Over the next three years we were able to reduce the number by a third, mostly by moving detainees to other nations. By the end of the Bush administration more than five hundred detainees had been moved out of detention at Guantánamo Bay.

* I approved interrogation techniques beyond the traditional Army Field Manual for one other detainee, Muhammed Ould Slahi, in August 2003, in accordance with an April 2003 working group proposal that had been approved by senior military and civilian DoD officials. Slahi had recruited some of the 9/11 al-Qaida pilots and been a key facilitator in the 2000 Millennium Plot. He tenaciously resisted questioning. After he was isolated from other detainees and interrogated, Slahi became one of the most valuable intelligence assets giving information on al-Qaida. Within weeks intelligence reports indicated that he began cooperating as a result of the interrogation plan and was providing large amounts of useful intelligence.

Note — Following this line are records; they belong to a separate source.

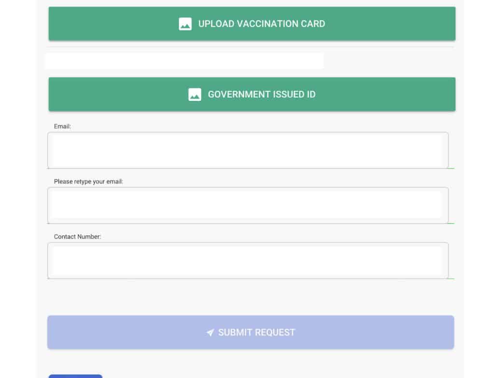Focus the Contact Number input field
Screen dimensions: 503x378
click(247, 261)
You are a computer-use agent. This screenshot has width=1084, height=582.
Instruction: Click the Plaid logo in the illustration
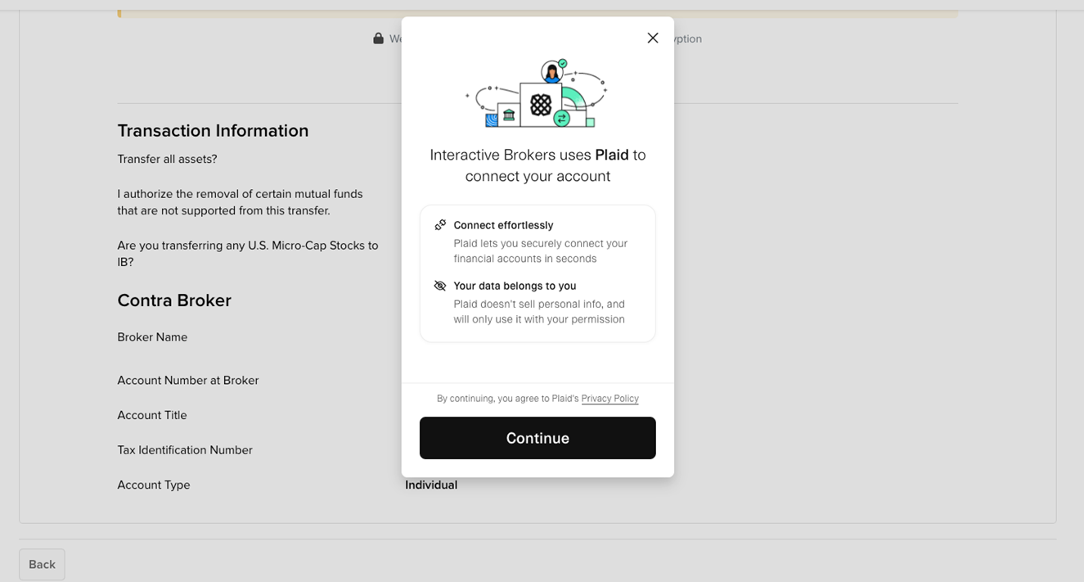[x=541, y=105]

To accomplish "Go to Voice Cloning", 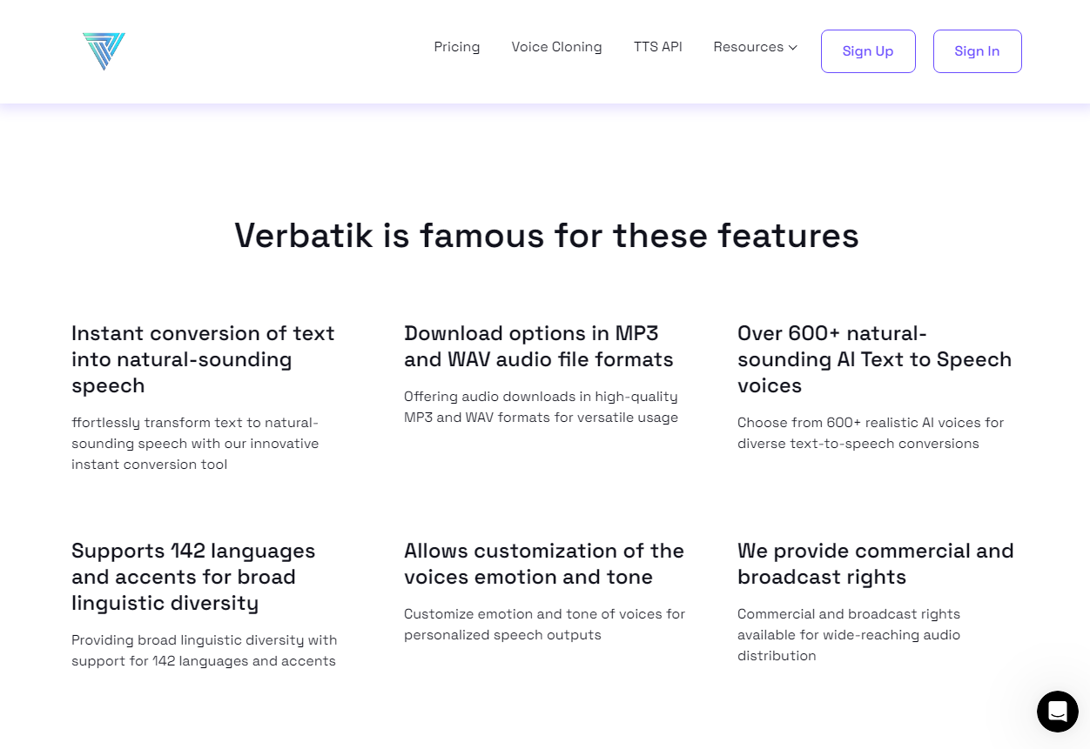I will click(556, 47).
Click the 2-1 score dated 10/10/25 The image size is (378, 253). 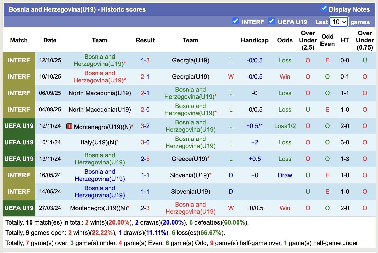tap(145, 77)
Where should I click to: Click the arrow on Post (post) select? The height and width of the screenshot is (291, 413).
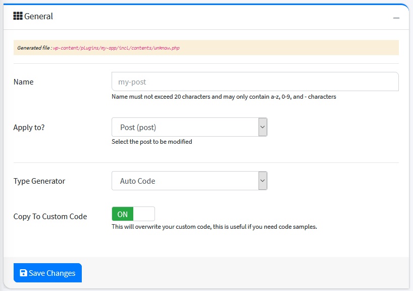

* Admiral Church has said, “I thought going in that I was going to find something different. I thought I was going to find the dots connecting…. You had pictures of Abu Ghraib. You had leaks beginning to show up about harsh interrogation techniques approved by fairly high levels in the office of the Secretary of Defense. And so…it occurred to me there’s probably some pretty close linkage there. But the facts didn’t bear that out. In fact, most of the abuse that we found had no relation to interrogation at all…. So I thought there would be a linkage, I didn’t see it in terms of the abuse.”24

* In April 2003 the service secretaries were: Thomas White, secretary of the Army; Hansford Johnson, acting secretary of the Navy; and James Roche, secretary of the Air Force. The members of the Joint Chiefs of Staff were: General Eric Shinseki (Army); General Michael Hagee (Marine Corps); Admiral Vern Clark (Navy); and General John Jumper (Air Force), plus the chairman, Dick Myers, and the vice chairman, Pete Pace.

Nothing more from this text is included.